Tabs 46 extending laterally outwardly from opposed side walls 20 of the base 12 carry jack screws 48 which bear against the foundation plate 26 to permit the base 12 to be adjusted vertically with respect to the foundation plate. It will be apparent that when the bolts 42 are loosened, and the jack screws 48 are tightened, the work plate 18 may be raised relative to the foundation plate 26 as far as the limits of the elongated slots 44 permit.
The ram assembly 14 includes four vertical guideposts 50 which depend from the upper plate 16, adjustably fixed thereto. A bushing 102 is press fit onto the end of each guidepost 50 extending above the plate 16 and fixed to the plate by toe clamps 104. A locking split collar 106 further secures the bushing 102 to the post 50. The posts 50 extend through bushings 51 in the work plate 18. The bushings 51 maintain a close tolerance relative to the diameter of the guideposts 50 so that when the guideposts are slidably received therein, they generally maintain the upper plate 16 parallel with the work plate 18. Further, the lower end of each guidepost 50 extends into the interior of the chamber 22. The lower ends of the guideposts 50 are secured to a cylinder plate 52 within the chamber 22 which is spaced below the work plate 18 and maintained generally parallel thereto. Thus, the upper plate 16 and the cylinder plate 52 are free to reciprocate relative to the work plate 18 as a single unit. Also extending between the upper plate 16 and the cylinder plate 52 and spaced laterally from the vertical guideposts 50 are four threaded rods 54. Each threaded rod 54 is secured to the upper plate 16 by an adjustment nut 56, a locknut 57, and a washer 100 above the plate 16 and extends through a clearance hole 58 in the work plate 18. Preferably, corresponding adjustment nuts 56a, locking nuts 57a and washers 100a are disposed on the rods 54 beneath the upper plate 16. Threaded collets 60 are disposed on each threaded rod and act as stops to limit the downward travel of the ram assembly 14 relative to the work plate 18. Preferably, a rubber bumper 62 surrounds each threaded rod and abuts the upper surface of the work plate 18 to absorb the impact of the downward movement of the upper plate 16.
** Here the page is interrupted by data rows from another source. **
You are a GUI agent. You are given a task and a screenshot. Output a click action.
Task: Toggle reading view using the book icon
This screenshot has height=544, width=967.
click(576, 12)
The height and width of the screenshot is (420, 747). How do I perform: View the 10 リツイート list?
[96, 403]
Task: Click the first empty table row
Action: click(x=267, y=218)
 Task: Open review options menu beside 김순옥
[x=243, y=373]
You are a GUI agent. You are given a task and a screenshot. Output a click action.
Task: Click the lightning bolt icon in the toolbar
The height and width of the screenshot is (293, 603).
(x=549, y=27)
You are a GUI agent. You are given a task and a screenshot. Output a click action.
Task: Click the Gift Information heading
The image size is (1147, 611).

A piston 64 is rigidly secured to the underside of the work plate 18, thereby disposed within the chamber 22. A cylinder 66 is rigidly secured to the upper surface of the cylinder plate 52 and telescopically received over the piston 64 for reciprocating movement relative thereto.
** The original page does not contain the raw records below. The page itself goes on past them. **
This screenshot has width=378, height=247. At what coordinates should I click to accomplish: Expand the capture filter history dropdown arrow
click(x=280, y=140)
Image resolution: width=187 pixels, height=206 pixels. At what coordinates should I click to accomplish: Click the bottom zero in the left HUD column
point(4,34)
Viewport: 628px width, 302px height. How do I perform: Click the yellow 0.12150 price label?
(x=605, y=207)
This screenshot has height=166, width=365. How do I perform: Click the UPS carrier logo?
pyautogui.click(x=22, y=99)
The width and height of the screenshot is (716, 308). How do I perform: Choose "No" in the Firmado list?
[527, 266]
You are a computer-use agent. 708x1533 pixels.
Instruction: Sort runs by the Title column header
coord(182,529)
Referring now to FIGS. 3 and 4, it will be apparent that the piston 64 is secured to the work plate 16 by bolts 65 and the cylinder 66, similarly, is secured to the cylinder plate 52 by bolts 67. An O-ring 68 is disposed in an annular groove 69 at a lower end of the piston to form a seal between the piston and the cylinder. The length of the cylinder 66 is less than the length of the piston 64 so that the head of the piston acts as a stop against the upward movement of the cylinder plate 52 and hence the ram assembly 14. Resilient pads 70 are secured to the head of the piston 64 to absorb the impact of the upward movement of the ram assembly 14. A bore 72 extends radially from the side of the piston to the interior thereof, and thence downwardly to the head of the piston to serve as an air channel for the delivery of pressurized air to the cylinder plate 52.
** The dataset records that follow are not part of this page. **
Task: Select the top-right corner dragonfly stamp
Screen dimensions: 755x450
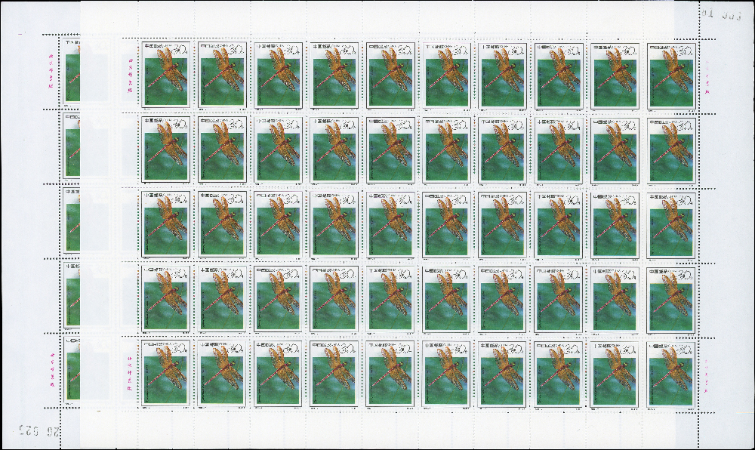Action: (670, 74)
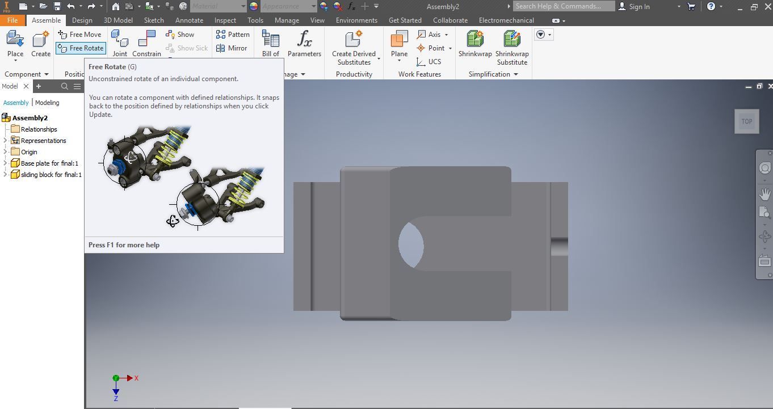Click the TOP face of the ViewCube
The height and width of the screenshot is (409, 773).
pyautogui.click(x=746, y=121)
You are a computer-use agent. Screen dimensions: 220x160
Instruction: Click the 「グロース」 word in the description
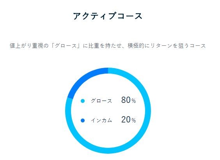pos(66,46)
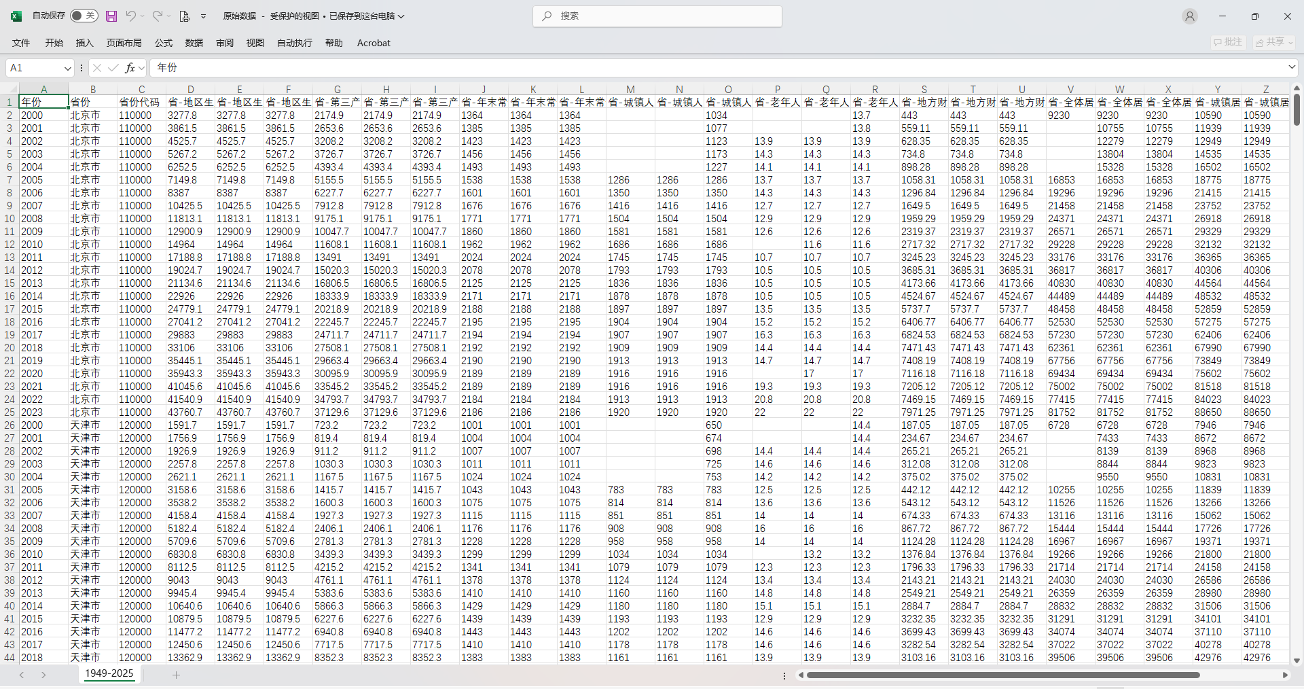Click the print preview document icon
Viewport: 1304px width, 689px height.
184,16
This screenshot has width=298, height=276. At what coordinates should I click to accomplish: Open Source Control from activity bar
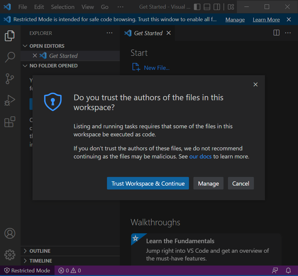coord(10,78)

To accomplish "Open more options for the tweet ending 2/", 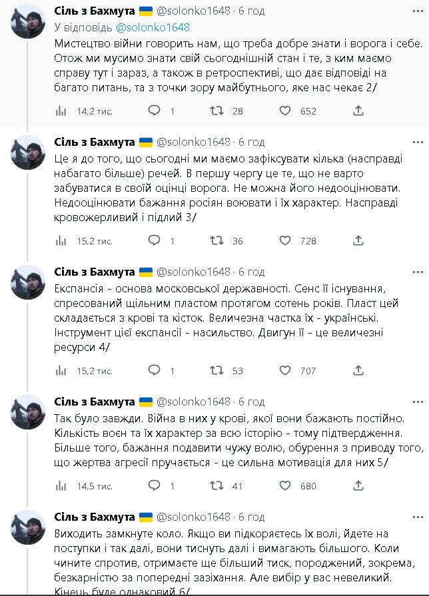I will point(418,12).
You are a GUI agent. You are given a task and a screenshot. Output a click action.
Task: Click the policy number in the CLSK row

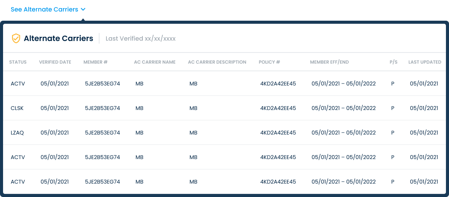coord(278,108)
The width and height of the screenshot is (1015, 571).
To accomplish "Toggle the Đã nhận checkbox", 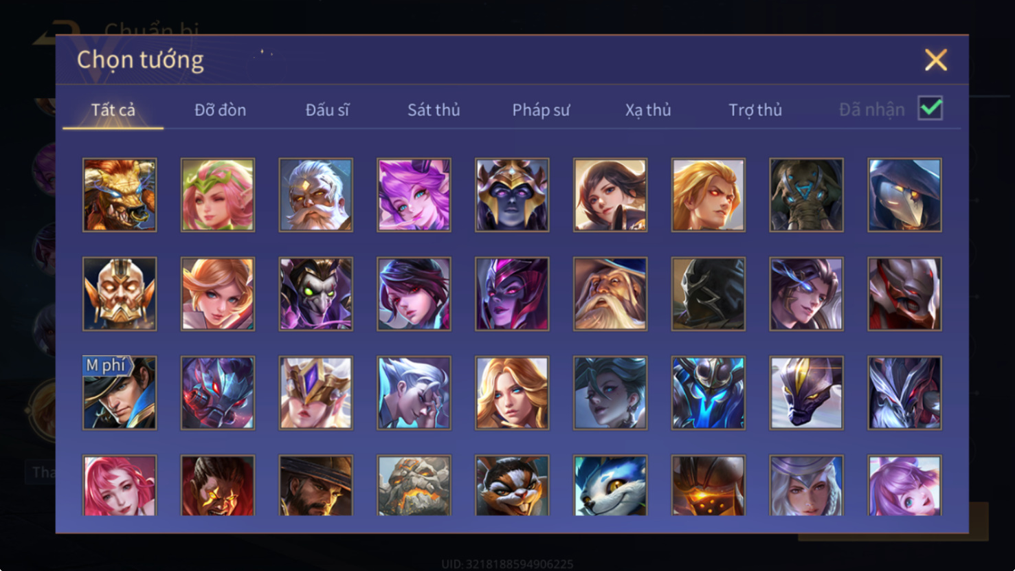I will pos(930,109).
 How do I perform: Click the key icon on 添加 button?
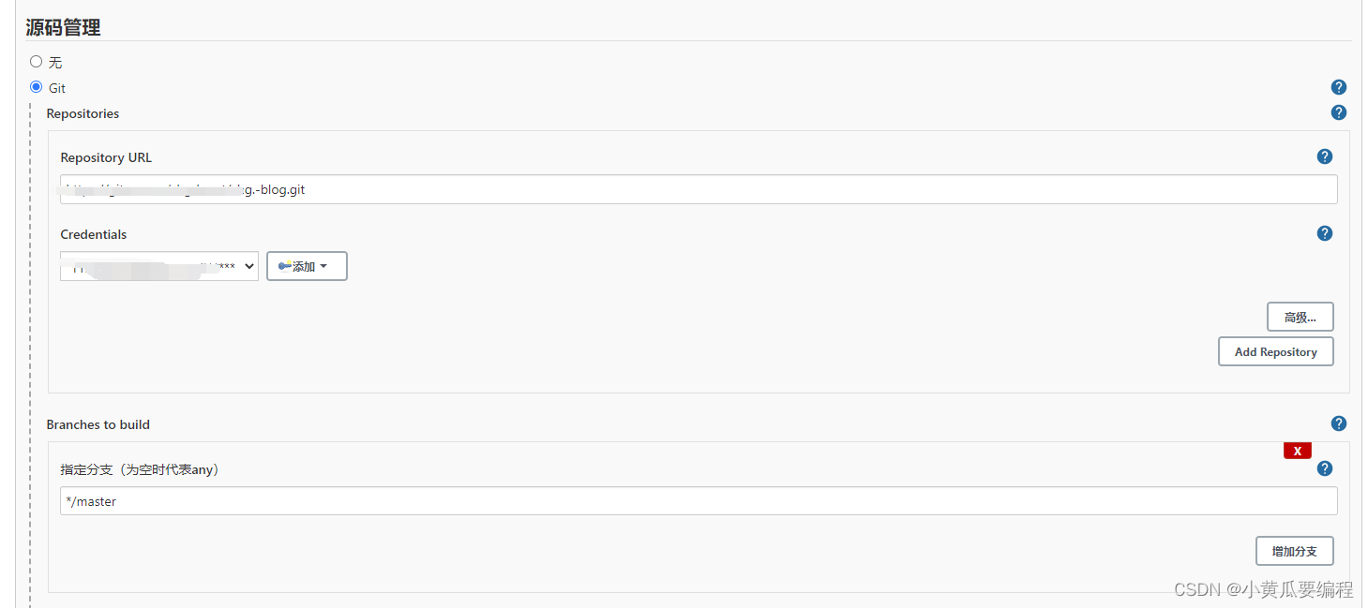284,266
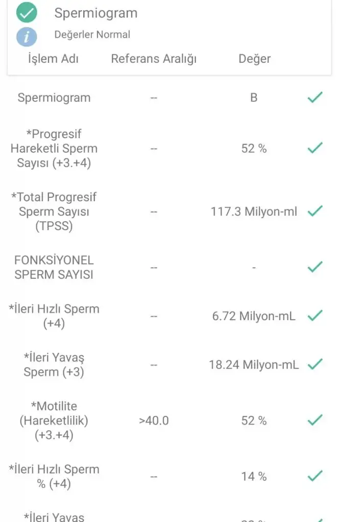This screenshot has height=522, width=339.
Task: Tap the İleri Hızlı Sperm (+4) label
Action: point(54,316)
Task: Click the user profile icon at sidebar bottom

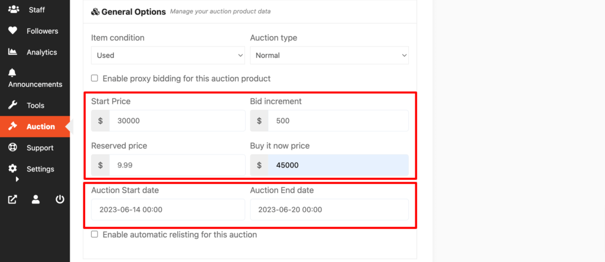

Referring again to FIG. 2, a conduit 74 is connected to the bore 72 to deliver air to the piston from a pressurized source (not shown). A quick-exhaust, solenoid-operated air pilot valve 76, of the type manufactured and sold under the trade name MACŪ, is provided between the source and the conduit 74 to intermittently deliver air to the cylinder in a manner hereinafter described.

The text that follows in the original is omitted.